Page 21 of Moon Tiger


  Always I have been a little in love with Claudia, he thinks. Always Claudia has seemed brighter cleverer more entertaining than other people, always I could talk to Claudia about anything, always when you leave Claudia you go flat a little. Henry does not like Claudia, he is jealous, also he is afraid of her – lots of people are afraid of Claudia. But not me. I am not clever like Claudia but never has she squashed me like sometimes she squashes people, always she has listened to me, even if she laughed at me too. We have quarrelled, but always we have become friends again at once.

  Lisa is speaking now of Jasper, coolly; she has taken the sons to visit him, he gave them money for bicycles. Rich, benevolent Jasper. At the thought of Jasper Laszlo curdles with dislike; never should Claudia have been involved with a man like Jasper, a hollow man, an entrepreneur, not worth her time. For an affair, perhaps, a little love affair, but not for so long, off and on, years and years, why do people make such mistakes? But Claudia has not good taste in men for a woman so brilliant, so handsome it is extraordinary. Laszlo reviews, silently, various men, and his disapproval must be reflected in his face, for Claudia asks him what he is looking so ferocious about. ‘Not ferocious,’ he says. ‘Not ferocious at all. Just I was thinking about some people.’

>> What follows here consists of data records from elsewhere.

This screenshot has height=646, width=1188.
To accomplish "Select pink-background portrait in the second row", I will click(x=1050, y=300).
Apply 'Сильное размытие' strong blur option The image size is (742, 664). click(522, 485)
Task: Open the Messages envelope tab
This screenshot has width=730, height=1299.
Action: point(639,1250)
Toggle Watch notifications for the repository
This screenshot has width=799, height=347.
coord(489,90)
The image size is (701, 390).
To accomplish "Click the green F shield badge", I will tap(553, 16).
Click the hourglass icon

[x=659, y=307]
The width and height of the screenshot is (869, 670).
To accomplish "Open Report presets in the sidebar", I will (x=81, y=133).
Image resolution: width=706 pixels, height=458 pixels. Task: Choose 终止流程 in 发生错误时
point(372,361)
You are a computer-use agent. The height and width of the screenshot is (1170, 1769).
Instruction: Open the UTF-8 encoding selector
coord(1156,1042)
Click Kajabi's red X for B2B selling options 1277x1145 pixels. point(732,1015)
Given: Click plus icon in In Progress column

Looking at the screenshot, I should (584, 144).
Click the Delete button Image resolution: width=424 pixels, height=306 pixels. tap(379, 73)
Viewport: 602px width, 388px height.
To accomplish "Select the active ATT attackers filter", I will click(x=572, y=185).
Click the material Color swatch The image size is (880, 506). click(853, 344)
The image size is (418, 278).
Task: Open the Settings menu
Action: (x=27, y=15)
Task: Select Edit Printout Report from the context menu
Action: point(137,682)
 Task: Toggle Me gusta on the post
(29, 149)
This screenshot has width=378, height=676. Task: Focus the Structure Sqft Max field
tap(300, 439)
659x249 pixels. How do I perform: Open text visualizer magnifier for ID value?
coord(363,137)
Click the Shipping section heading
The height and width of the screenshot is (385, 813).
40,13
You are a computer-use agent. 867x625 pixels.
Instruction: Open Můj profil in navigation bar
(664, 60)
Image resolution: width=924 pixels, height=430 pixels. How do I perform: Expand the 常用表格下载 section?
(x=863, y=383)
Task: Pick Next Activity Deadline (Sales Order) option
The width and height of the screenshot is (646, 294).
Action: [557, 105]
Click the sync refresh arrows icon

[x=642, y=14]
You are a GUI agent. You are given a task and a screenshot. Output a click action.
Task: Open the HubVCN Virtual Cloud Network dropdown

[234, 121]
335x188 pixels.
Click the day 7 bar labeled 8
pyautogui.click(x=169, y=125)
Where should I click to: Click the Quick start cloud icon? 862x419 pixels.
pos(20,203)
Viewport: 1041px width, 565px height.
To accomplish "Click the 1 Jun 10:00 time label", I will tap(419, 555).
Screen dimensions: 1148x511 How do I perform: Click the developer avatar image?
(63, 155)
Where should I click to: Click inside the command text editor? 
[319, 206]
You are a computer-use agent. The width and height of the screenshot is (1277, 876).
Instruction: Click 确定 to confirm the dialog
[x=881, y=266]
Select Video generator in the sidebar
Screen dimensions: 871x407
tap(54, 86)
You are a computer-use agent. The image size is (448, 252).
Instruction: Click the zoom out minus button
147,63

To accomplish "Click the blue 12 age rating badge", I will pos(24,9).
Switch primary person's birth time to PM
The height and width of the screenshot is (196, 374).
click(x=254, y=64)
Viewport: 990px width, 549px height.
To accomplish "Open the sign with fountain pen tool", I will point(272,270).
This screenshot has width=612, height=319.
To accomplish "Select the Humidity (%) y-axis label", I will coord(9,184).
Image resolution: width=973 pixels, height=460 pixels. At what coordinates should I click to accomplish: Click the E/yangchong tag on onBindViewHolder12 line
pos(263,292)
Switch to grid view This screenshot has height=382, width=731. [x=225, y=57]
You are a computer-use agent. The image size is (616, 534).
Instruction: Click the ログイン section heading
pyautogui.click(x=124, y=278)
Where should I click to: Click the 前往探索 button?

  Except the brother, with whom she was so close. Laszlo thinks about Gordon, and his expression changes yet again. There was something strange there – Claudia and Gordon, something not quite like sister and brother, they seemed set apart when they were together, they made you feel you were not there. And I was a little afraid of Gordon, Laszlo tells himself, if I am honest I was always a little afraid, I had to try to please, to be careful.

  ‘And now you’ve got your hangdog expression on,’ says Claudia. ‘I thought we were celebrating my seventy misspent years. Entertain me, please!’

  16

  ‘Someone brought this,’ says the nurse. ‘You were asleep so he just said to tell you Laszlo left it.’

  And when she has gone Claudia unties the string, opens the envelope and takes out an old exercise book, stained, dog-eared. Her movements are slow, her hands fumble. She stares at it for a moment, then reaches out to the bedside table for her glasses, which takes more time, and effort. She puts them on and opens the exercise book.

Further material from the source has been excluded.